Un hombre sabe navegar porque pertenece al mar desde
siempre. Forma parte de él igual que las gotas de agua son parte del océano.
Sus manos están castigadas de tanto amarrar nudos marineros a cornamusas imposibles
y su rostro es como la espuma del mar estirada por las tormentas de la vanidad.
Él mira al cielo y sabe qué es lo que mandan las nubes y lo que castiga el sol.
Él mira hacia el frente y su vista se ha acostumbrado a la línea del horizonte
despejada en un desierto hecho de agua y sal. Sabe que ha luchado mucho y solo
se encuentra a gusto en medio de la inmensidad.
Todavía no ha probado la fuerza de la soledad. Es eso que
llega a ser tan agobiante que convierte algo que no tiene límites en el estrecho
espacio de la desesperación. La soledad es cómoda en determinadas
circunstancias pero cuando la muerte se acerca con tanta lentitud es la peor de
las compañeras, la más cruel, la más insidiosa, la más estranguladora de las
sensaciones. Basta con un poco de mala suerte, unos cuantos barcos sin guardia
y un tapón mal cerrado.
Y es que cuando todo está perdido, la verdadera medida de
un hombre sale a relucir. Las ideas saltan, los recursos se disparan, la
imaginación trabaja a la velocidad de crucero. Los pocos medios que quedan se
convierten en verdaderas riquezas en un entorno hostil que no admite la derrota
y el agua y la sal se entremezclan con el aire y la respiración. Ya nada sabe
igual. Y todo empieza a dar igual.
Las cortinas de aguas se hacen más densas y llegan a
intentar zaherir en la piel del marino que se agota por momentos. Los años
pesan y convertir un viaje de placer en un curso acelerado de supervivencia no
es nada fácil. El barco resiste lo indecible y él permanece en un estado de
frialdad, intentando aprovechar todo lo que queda con el máximo rendimiento.
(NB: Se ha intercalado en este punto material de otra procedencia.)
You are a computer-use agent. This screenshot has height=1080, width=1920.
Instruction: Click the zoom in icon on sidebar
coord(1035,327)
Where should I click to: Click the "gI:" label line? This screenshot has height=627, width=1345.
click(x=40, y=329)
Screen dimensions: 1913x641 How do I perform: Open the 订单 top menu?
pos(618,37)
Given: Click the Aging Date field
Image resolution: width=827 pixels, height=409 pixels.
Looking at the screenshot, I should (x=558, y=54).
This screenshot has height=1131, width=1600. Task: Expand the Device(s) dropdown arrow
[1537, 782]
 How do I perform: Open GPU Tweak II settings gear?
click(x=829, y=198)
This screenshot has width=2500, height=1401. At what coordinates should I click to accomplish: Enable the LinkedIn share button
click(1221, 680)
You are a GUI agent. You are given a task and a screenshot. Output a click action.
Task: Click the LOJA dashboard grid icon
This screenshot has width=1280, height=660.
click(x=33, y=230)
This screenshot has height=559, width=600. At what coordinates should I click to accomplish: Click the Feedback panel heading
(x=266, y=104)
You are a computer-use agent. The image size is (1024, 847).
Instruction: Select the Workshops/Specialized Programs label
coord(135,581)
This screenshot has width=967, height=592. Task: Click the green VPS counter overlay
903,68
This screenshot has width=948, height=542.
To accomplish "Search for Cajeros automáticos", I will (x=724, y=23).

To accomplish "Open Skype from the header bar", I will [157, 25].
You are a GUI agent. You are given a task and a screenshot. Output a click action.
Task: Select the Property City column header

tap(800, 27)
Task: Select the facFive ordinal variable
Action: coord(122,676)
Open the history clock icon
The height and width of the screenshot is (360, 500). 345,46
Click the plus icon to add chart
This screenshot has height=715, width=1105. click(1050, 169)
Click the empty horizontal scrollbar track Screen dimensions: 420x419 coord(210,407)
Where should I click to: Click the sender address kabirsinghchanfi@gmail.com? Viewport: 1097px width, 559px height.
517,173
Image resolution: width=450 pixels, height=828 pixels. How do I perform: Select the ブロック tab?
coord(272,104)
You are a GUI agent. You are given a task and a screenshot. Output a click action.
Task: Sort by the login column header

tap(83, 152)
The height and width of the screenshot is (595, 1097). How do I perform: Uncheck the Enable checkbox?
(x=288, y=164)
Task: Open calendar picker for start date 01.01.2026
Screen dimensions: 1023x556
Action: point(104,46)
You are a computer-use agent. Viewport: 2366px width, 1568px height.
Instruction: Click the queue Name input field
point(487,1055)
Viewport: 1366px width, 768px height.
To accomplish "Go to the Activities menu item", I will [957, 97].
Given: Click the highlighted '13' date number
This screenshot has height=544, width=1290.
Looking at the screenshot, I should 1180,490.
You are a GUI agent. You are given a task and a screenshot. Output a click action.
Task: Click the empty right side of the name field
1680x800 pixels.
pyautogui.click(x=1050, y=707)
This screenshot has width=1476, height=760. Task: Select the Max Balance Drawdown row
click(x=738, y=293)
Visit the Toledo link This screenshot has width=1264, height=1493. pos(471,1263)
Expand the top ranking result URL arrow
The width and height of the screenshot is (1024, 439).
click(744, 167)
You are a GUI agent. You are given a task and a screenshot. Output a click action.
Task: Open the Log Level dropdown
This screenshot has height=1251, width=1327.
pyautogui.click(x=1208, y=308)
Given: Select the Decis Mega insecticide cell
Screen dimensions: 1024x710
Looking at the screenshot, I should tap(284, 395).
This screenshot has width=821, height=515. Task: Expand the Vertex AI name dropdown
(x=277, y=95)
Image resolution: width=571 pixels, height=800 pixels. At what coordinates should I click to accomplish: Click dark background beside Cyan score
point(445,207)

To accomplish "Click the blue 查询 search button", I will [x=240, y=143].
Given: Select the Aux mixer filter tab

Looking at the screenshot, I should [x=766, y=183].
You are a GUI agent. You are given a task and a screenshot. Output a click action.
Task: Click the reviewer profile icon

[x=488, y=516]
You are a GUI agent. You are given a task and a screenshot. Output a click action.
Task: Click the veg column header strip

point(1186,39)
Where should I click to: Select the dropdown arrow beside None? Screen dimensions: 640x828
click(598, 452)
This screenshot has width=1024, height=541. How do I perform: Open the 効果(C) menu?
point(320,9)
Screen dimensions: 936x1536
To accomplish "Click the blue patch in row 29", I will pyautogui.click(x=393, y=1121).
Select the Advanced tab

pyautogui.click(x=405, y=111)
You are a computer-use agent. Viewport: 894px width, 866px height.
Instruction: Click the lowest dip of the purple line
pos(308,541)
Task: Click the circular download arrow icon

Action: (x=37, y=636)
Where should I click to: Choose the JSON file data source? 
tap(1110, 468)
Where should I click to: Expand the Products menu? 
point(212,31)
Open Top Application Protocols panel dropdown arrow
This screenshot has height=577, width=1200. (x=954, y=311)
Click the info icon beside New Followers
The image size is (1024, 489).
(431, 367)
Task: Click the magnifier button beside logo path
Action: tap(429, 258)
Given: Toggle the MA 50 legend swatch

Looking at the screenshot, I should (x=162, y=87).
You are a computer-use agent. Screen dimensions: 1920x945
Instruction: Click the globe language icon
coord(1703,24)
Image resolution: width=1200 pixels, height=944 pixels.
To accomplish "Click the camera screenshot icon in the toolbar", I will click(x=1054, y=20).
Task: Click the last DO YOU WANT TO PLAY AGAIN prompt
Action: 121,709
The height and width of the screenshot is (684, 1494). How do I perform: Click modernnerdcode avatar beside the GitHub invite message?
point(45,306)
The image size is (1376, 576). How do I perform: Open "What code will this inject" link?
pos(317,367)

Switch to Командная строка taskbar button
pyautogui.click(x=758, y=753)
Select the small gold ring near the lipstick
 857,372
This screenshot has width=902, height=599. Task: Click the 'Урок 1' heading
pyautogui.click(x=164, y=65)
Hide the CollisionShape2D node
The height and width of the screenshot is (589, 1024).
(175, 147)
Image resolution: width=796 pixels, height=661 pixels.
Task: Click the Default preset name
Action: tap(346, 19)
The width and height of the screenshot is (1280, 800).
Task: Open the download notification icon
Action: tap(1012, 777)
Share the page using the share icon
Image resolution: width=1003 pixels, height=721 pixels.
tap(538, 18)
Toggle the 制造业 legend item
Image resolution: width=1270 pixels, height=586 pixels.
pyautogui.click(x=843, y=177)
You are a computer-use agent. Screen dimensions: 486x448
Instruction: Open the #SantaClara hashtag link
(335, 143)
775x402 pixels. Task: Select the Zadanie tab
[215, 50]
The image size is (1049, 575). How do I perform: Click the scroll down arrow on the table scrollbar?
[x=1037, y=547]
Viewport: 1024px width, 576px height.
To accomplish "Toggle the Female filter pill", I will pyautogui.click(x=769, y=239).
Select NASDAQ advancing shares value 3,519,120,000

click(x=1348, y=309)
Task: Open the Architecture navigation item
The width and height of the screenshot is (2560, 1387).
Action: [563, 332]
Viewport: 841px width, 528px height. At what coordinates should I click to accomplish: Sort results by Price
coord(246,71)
Solo así podrá salvarse a 1700
millas de ninguna parte, lejos de las rutas marítimas,
con el horizonte siendo guía e infinito a la vez. Los utensilios de salvamento
son solo sustitutivos de la muerte rápida para transformarlo todo en una lenta
agonía que parece hundirse en una oscuridad que, por momentos, parece más y más
atractiva. Uno en la inmensidad es lo mismo que nada. De eso se encarga la
Naturaleza y el destino. Solo así se forjan los héroes que nunca mueren.
Robert Redford consigue volver a recordarnos El viejo y el mar, de Hemingway porque
en su cuerpo rodeado de silencio consigue expresar las angustias de la edad
cuando se lucha físicamente contra lo imposible. Con apenas unas líneas de
diálogo, transmite esa sabiduría de lobo de mar que hace intuir de dónde viene
pero que, por primera vez en su vida, ignora hacia dónde va. Tal vez ese viaje
que emprende es un sueño largamente acariciado en sus noches de vigilia en
algún puente de mando, o tan solo es un viejo marino que quiere acabar rodeado
de lo único que conoce en su larga vida. El caso es que pone a prueba sus
sentidos y no se rinde nunca. Quizás porque ya ha perdido en demasiadas
ocasiones y no está dispuesto a caer derrotado una última vez. Solo él sostiene
una película que ningún otro actor, posiblemente, podría mantener a base de
carisma, de experiencia y de miradas, sin apenas palabras, sin rodeos o
soliloquios. Solo él. Redford inmenso.
Lo cierto es que se comprende con facilidad que sea una
película que no guste a todos, que la aventura destaque más por su calma que
por su ritmo, que pueda causar sensaciones cercanas a la asfixia cuando el
protagonista, sin ayuda posible, sea solo un juguete en manos de las
caprichosas olas de la violencia natural, pero hay mucho cine en esta
desesperación porque en sus jornadas se dice, porque en sus frialdades se
asegura, porque en sus experiencias se disfruta. Basta con compartir con él
todo lo que le pasa y nosotros también seremos náufragos en una balsa.